ORDEM DE SERVIÇO 1
No trecho sobre a Rede Cegonha, por meio de quais propostas ela questiona o modelo médico-centrado?
ORDEM DE SERVIÇO 2
Retome o trecho sobre a Rede Cegonha, escrevendo a partir da última frase apresentada.

TRECHO DO TEXTO
━━━━━━━━━━━━━━━━

Eu acho que as coisas estão mudando, num ritmo muito devagar, mas estão mudando. Primeiro, devem ser reconhecidos os avanços significativos. A universalização da assistência, por exemplo, é muito positiva e o próprio SUS tem um papel muito importante nisso. Temos agora a Rede Cegonha que, apesar do nome – que na minha opinião pretende sinalizar a lealdade com a igreja e o rompimento com movimento feminista – traz um questionamento interessante ao modelo médico-centrado, por meio da proposta de criação de casas de parto, da incorporação da enfermeira obstetriz e da obstetriz. Enfim, são propostas potencialmente positivas. Apesar disso, tem a área técnica no Ministério fazendo um esforço importante para tentar viabilizar algumas mudanças.

━━━━━━━━━━━━━━━━

INFORMAÇÕES FORNECIDAS
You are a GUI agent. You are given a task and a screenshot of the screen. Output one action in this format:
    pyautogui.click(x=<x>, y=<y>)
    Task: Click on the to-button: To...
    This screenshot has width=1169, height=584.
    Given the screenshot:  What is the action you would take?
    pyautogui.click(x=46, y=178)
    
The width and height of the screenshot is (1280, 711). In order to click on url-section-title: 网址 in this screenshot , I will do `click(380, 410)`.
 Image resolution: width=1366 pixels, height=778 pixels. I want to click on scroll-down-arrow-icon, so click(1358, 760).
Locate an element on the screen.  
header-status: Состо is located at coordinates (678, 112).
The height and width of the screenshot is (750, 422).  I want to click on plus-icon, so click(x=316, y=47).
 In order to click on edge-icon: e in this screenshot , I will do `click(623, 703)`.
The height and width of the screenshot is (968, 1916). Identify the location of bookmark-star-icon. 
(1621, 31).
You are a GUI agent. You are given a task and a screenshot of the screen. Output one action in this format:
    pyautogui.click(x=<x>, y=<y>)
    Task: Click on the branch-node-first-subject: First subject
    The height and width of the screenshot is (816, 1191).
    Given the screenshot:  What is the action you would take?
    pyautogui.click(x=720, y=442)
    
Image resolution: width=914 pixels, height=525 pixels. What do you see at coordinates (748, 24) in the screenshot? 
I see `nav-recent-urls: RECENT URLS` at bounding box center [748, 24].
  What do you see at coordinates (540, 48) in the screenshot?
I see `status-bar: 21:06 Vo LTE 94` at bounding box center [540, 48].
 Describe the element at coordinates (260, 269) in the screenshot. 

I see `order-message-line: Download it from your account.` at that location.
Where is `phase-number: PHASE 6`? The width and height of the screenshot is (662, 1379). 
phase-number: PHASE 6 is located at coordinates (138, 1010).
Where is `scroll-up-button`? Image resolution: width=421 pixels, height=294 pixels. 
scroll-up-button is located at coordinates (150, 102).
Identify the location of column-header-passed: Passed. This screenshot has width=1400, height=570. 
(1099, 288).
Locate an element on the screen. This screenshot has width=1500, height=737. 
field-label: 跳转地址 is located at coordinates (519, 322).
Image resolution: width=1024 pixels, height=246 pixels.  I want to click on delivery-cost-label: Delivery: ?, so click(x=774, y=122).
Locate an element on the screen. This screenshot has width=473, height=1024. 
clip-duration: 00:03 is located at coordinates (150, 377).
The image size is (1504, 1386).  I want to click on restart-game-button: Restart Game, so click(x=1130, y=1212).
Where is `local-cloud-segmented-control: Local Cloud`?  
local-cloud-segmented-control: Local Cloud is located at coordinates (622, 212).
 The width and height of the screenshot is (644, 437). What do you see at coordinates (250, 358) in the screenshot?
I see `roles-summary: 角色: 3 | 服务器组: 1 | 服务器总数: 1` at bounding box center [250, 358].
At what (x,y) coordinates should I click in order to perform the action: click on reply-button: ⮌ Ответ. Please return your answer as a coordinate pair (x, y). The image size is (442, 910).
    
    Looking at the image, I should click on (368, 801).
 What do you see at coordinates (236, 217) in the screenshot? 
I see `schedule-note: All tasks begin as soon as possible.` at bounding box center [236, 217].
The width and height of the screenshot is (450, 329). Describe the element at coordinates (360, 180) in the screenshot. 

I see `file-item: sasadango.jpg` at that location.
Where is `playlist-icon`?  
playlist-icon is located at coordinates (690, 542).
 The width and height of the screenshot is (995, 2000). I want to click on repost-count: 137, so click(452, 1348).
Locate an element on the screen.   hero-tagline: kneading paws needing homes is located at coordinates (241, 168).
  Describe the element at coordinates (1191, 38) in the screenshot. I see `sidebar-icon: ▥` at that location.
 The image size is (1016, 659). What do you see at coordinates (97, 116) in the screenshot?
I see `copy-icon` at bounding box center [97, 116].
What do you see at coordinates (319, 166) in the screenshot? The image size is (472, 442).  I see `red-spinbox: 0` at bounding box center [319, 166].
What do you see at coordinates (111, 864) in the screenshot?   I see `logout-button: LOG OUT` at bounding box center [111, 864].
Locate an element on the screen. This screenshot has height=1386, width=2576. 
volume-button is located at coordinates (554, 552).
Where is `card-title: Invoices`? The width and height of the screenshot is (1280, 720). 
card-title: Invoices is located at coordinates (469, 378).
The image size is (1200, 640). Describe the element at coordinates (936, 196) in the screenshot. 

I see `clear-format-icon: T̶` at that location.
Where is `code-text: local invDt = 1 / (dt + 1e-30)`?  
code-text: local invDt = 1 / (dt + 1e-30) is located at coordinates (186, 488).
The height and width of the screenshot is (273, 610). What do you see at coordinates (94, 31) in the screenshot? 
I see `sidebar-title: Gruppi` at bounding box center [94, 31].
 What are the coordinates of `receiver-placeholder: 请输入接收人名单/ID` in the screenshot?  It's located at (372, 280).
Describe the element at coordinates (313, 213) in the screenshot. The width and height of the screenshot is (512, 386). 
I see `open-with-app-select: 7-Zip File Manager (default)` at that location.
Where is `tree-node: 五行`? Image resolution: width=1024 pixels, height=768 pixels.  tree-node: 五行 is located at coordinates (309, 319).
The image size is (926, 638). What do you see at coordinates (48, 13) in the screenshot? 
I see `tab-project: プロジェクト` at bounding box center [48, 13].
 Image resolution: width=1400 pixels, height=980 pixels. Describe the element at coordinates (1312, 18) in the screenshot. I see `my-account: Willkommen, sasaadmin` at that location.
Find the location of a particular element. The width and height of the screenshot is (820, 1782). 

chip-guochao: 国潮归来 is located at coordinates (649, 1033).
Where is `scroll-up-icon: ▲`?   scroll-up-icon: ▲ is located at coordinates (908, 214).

━━━━━━━━━━━━━━━━

RESULTADO DO EXERCÍCIO 1
Pela criação de casas de parto e pela incorporação da enfermeira obstetriz e da obstetriz.

RESULTADO DO EXERCÍCIO 2
Também em relação às taxas de episiotomia há uma tendência de queda, apesar dos níveis serem muito altos. Tivemos também boas sinalizações, por exemplo, de que não se pode mais partir do pressuposto de que as mulheres preferem a cesárea. Existe uma blogosfera feminista com relação a isso que é intensíssima. A questão da violência no parto também tornou-se visível. Houve também a conquista da manutenção do curso de obstetrícia da USP, que tentaram fechar, o que é uma grande vitória. Enfim, as coisas estão mudando, com muita resistência, inclusive com algumas radicalizações da resistência como, por exemplo, aquela postura do Cremerj (Conselho Regional de Medicina-RJ, que tentou proibir os médicos de acompanharem partos domiciliares, sob pena de cassação da licença profissional). Mas, enfim, cada radicalização deles teve uma resposta à altura.
Coletiva - Para finalizar, e aproveitando que você está morando em Londres neste ano, quais são as diferenças fundamentais que você apontaria entre o modelo de assistência aí do Reino Unido e o modelo aqui do Brasil?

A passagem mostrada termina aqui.